Although I know everyone is well meaning, I don't think the solution is necessarily do everything she says to T. What if, instead of a mother, a husband/boyfriend/best friend were doing this? Would anyone put up with this from that kind of person? I don't think this kind of behavior is warranted, regardless of who it is.

Even if she did exactly what her mother told her do, there's a chance that the mother would still find fault or the OP will probably screw up, because she's human


Likely they would place her and other siblings if there are any with relatives, but that takes time and a court order.. it could happen instantly or she might be put in a foster home for a week if they are busy and she isn't high priority(esp. because of her age).
Not everyone would call the cops/cps, but people like counselors, teachers, doctors etc. would have to report it. First i would go to my father and talk to him about it and try to get mom help before it's too late. A close family friend or relative would be who i would go to second. I would see if i could stay with them. If the OP feels in danger of her life I would absolutely call the police.
The mom needs a wake up call but at the same time getting the daughter involved with the state wouldn't be too great considering her age.
If she actually called the cops and they saw the scratch marks she'd be taken by cps then and there and the mom would get charged with something and taken to jail or taken to a psychiatric hospital.

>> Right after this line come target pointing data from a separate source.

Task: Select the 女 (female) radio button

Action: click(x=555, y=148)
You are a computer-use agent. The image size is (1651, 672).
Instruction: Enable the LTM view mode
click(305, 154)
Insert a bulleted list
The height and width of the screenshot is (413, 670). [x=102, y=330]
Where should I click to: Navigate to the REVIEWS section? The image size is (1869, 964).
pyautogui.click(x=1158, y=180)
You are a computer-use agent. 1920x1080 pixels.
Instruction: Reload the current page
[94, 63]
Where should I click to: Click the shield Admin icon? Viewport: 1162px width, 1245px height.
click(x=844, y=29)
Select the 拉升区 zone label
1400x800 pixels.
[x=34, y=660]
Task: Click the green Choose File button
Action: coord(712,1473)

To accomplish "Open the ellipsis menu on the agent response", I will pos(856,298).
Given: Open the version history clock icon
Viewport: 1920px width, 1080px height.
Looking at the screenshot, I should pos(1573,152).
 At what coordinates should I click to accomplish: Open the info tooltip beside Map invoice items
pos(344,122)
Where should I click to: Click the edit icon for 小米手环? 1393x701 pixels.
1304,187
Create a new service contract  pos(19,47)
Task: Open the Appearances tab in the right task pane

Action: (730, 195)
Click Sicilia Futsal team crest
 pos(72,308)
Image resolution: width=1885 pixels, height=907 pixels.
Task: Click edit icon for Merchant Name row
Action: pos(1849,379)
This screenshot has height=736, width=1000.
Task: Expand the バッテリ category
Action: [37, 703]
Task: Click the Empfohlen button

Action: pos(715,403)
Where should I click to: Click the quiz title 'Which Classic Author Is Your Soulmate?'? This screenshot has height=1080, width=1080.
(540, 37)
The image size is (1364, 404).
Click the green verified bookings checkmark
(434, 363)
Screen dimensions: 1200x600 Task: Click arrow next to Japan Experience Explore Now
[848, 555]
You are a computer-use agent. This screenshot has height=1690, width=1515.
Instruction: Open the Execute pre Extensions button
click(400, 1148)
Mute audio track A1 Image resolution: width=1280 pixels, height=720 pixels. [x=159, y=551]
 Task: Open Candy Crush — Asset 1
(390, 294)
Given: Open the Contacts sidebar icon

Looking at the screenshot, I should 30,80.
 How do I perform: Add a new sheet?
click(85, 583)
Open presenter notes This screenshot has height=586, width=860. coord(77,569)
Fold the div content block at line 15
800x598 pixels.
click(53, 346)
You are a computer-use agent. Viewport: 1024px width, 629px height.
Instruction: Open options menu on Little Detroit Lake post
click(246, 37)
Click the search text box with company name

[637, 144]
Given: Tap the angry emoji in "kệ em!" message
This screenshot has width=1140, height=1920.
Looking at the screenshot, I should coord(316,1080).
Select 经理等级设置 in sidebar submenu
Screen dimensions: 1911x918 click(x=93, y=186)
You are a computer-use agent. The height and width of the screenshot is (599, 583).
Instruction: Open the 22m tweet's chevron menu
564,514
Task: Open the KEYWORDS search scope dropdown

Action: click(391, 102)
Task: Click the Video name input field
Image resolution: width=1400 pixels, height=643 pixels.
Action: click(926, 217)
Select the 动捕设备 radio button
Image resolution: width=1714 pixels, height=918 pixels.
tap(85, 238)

If Cps got called by a teacher or counselor a social worker might show up anytime and interview everyone (likely alone) and check her body for signs of abuse. Usually physical abuse/neglect cases are dealt with quickly, but because of her age i'm not sure. CPS would probably come back alot unannounced for months to check up on the family. The mom would have to get help and go to court and possibly jail. and the daughter would be reintroduced to her actual family at some point. It's really hard to say what they'd do exactly because it's different in every state and situation.
Likely the original poster will screw up again and the mom needs help now. I totally don't condone her behavior, but i also think the original poster should know what will happen to her if she tells certain people.